Incentivi alla didattica al chioschetto del caffè
Ieri mattina al chioschetto del caffè davanti all’ufficio ho notato un capannello di studenti che parlavano fra loro, tutti, in un ottimo inglese.
«Vedi», mi son detto, «i luoghi comuni che si dicono non sono corretti: il cattivo studio delle lingue, l’arretratezza degli studenti italiani, la chiusura verso l’estero, blah e blah: e invece eccoli qui, degli studenti normalissimi che mostrano una ammirevole padronanza della lingua di Shakespeare e Milton. Vedi che gli sforzi profusi dalle strutture universitarie danno frutto?».

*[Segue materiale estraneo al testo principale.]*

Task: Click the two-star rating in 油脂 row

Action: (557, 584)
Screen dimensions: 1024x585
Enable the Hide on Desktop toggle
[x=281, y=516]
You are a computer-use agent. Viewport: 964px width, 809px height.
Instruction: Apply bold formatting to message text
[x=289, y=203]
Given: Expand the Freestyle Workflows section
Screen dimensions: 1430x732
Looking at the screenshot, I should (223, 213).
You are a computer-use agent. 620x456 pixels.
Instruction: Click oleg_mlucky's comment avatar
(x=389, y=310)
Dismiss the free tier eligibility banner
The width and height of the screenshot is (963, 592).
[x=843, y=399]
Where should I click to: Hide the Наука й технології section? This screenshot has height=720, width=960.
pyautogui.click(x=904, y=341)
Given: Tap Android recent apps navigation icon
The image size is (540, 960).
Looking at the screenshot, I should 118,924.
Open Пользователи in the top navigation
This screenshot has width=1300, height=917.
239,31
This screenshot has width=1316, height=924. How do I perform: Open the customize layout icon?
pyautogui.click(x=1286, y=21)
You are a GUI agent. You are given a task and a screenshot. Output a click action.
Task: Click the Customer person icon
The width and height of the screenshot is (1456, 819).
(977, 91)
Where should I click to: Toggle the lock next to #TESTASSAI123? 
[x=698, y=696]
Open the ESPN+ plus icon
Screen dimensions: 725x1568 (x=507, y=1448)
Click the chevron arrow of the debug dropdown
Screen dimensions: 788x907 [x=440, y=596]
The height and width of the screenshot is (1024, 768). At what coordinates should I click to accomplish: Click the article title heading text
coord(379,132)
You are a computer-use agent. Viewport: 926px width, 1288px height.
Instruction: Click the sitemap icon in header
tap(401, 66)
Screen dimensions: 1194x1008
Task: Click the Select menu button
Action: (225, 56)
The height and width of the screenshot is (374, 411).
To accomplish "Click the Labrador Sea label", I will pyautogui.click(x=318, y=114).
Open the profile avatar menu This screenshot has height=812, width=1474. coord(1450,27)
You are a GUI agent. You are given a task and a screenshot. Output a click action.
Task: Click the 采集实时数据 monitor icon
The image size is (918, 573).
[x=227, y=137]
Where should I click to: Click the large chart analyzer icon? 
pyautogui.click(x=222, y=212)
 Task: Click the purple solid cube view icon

Va fatto notare, in vista di una replicabilità del modello, che le ottime prestazioni degli studenti citati potevano essere legate al fatto che nel caso specifico l’inglese gli serviva per conversare con una ragazza palesemente straniera, forse una studentessa Erasmus, alta e bionda, e che la conversazione avesse per oggetto i dubbi di lei sul fatto che la sua minigonna fosse troppo corta.
Noooo!
Are you joking!?
It’s just fine!
Perfect!!
Compliments you nicely!
And I like the colour, too.
Think I’ve seen you on Facebook.
By the way, what’s your mobile phone contact?
A sentire il mio amico G. a volte perfino questa motivazione è insufficiente. La volta famosa che avevamo portato le norvegesi alla festa dei goliardi non erano state assediate come ci aspettavamo. Secondo G. la ragione era che i ragazzi si avvicinavano, scoprivano che dovevano parlare in inglese, e si allontanavano.
Sfugge comunque il motivo per il quale voi, potendo godere in solitudine della compagnia delle norvegesi, le portaste dai goliardi anziché in luoghi più romantici atti al corteggiamento privato, no?
I goliardi eravamo noi! Portarle alla festa era una dimostrazione di potenza almeno ai nostri occhi.